Monnaie

La Libye se déchire sur les petites coupures

Deux banques centrales parallèles ont fait imprimer leurs propres billets pour lutter contre la crise de liquidités. Une politique financière à hauts risques pour un pays à l'économie sinistrée.
par Célian Macé
publié le 7 juin 2016 à 6h58

Deux avions bourrés de billets de banque neufs ont atterri en Libye ces jours-ci. L'un s'est posé à Tripoli le 1er juin, en provenance de Londres, rempli de dinars imprimés par le fabricant britannique De La Rue. L'autre est arrivé à Al-Beïda, dans l'est du pays, avec du papier-monnaie tout frais tiré par l'entreprise publique russe Goznak. Les cargaisons ont été commandées par deux institutions concurrentes. Jusque dans le domaine des finances, la Libye voit double.

Une banque à Tripoli, une autre à Al-Beïda

Le pays, déchiré entre deux instances gouvernementales et deux «armées nationales», a également connu une scission de sa banque centrale. Alors que le siège, à Tripoli, abrite encore la majeure partie de l'administration et surtout les réserves d'argent du pays, sa filiale d'Al-Beïda est devenue autonome, poussée par la Chambre des représentants repliée à Tobrouk depuis 2014. Celle-ci, reconnue à l'époque par la communauté internationale, avait nommé un nouveau gouverneur à la tête de l'institution financière : Ali Salim al-Hibri. Mais son prédécesseur, Sadiq al-Kabir, s'est accroché à son poste, et a continué à diriger la banque centrale à Tripoli. Al-Hibri a alors installé «sa» banque centrale parallèle à Al-Beïda : il a été désigné, en 2015, comme l'unique interlocuteur du Fonds monétaire international.

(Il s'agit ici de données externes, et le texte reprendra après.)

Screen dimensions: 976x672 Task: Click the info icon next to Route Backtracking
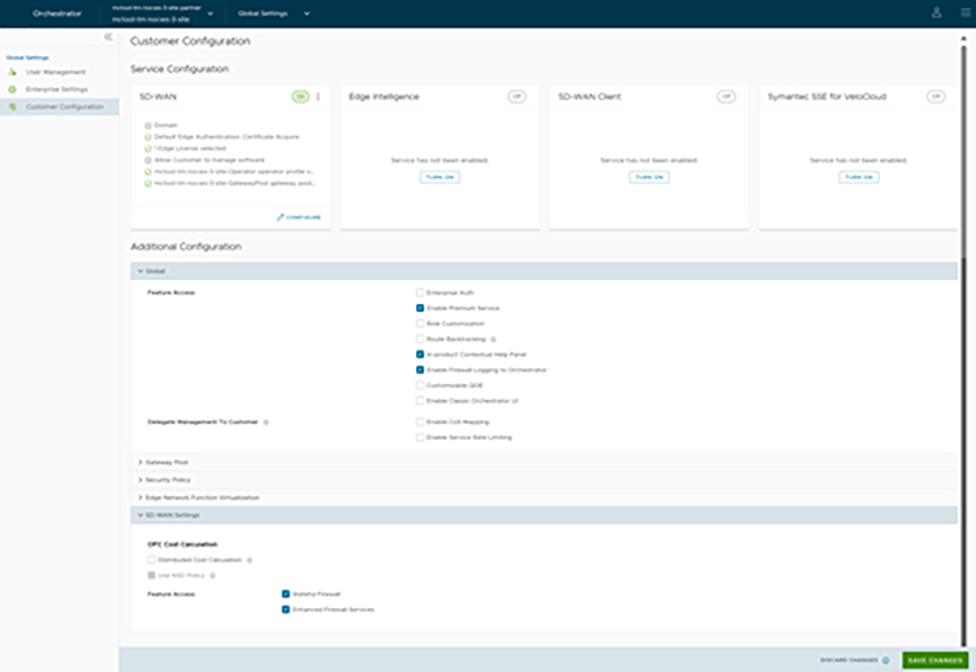pos(493,339)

En 2016, retournement de situation : un nouveau gouvernement d’union nationale, dirigé par Fayez el-Serraj, débarque à Tripoli. L’Occident espère que le temps de la réconciliation est venu. C’est la première des missions de Faïez el-Serraj. Mais le Premier ministre, contesté, peine pour l’instant à imposer son autorité sur l’ensemble du territoire, notamment dans l’Est, où la Chambre des représentants n’a toujours pas voté sa reconnaissance. Si la Banque centrale de Tripoli s’est mise à son service, celle d’Al-Beïda reste rétive.

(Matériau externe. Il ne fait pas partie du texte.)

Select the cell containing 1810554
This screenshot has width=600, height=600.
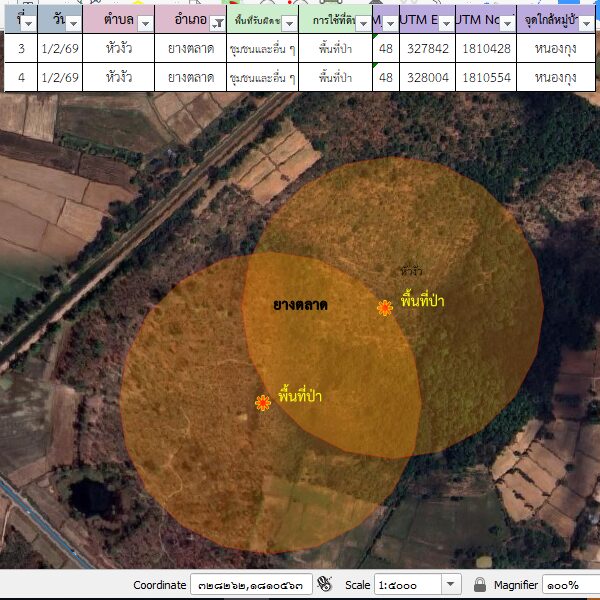[486, 77]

Or, Faïez el-Serraj sait qu'il tirera sa légitimité de son bilan économique, «principale préoccupation des Libyens», selon Mattia Toaldo, auteur d'un rapport sur la question pour le European Council on Foreign Relations. Car le pays court à la catastrophe financière. La production de pétrole s'est effondrée (un cinquième des capacités d'avant la révolution) et le prix du brut a plongé. Entièrement dépendante de l'or noir, la Libye brûle désormais ses réserves financières, passées de 111 milliards de dollars en 2012 à moins de 40 milliards en 2016, d'après les projections du FMI.

Course au cash

Pour les Libyens, c'est la crise de liquidités qui pèse le plus lourd. Les banques ont limité le montant des retraits d'argent à 500 dinars (320 euros) par jour. Au premier jour du ramadan, des files interminables de clients se sont formées devant les guichets. Beaucoup ont attendu toute la journée sans pouvoir obtenir de billets. «Contrairement à une idée reçue, le problème, ce n'est pas le manque d'argent liquide, les Libyens ont beaucoup de cash, précise Mattia Toaldo. Ce qui ne fonctionne pas, c'est la circulation de l'argent. Les banques sont à sec pour trois raisons. Primo, les Libyens ne leur font pas confiance, ils préfèrent garder l'argent à la maison. Deuxio, l'inflation renforce la crise car elle exige davantage de monnaie. Tertio, la montée en puissance du secteur informel, très consommateur de liquide, assèche aussi les banques.»

Les deux banques centrales rivales se sont donc lancées dans la course au cash en commandant des palettes de billets… signés par leurs gouverneurs respectifs. «Imprimer de la monnaie, c'est problématique : cela renforce l'inflation, ajoute Mattia Toaldo. Mais quand c'est fait par deux institutions parallèles, ça devient extrêmement dangereux pour l'économie du pays.» El-Serraj marche donc sur des œufs : en attendant de pouvoir fusionner les deux banques centrales, il a consenti à ce que les billets de l'Est soient acceptés à l'Ouest. Dimanche, des représentants des deux institutions se sont même retrouvés à Tunis pour signer un pacte de non-agression financière : ils ont annoncé qu'ils allaient travailler main dans la main à un «plan d'unité» pour l'économie libyenne. Il y a urgence : la schizophrénie du pays le tue à petit feu.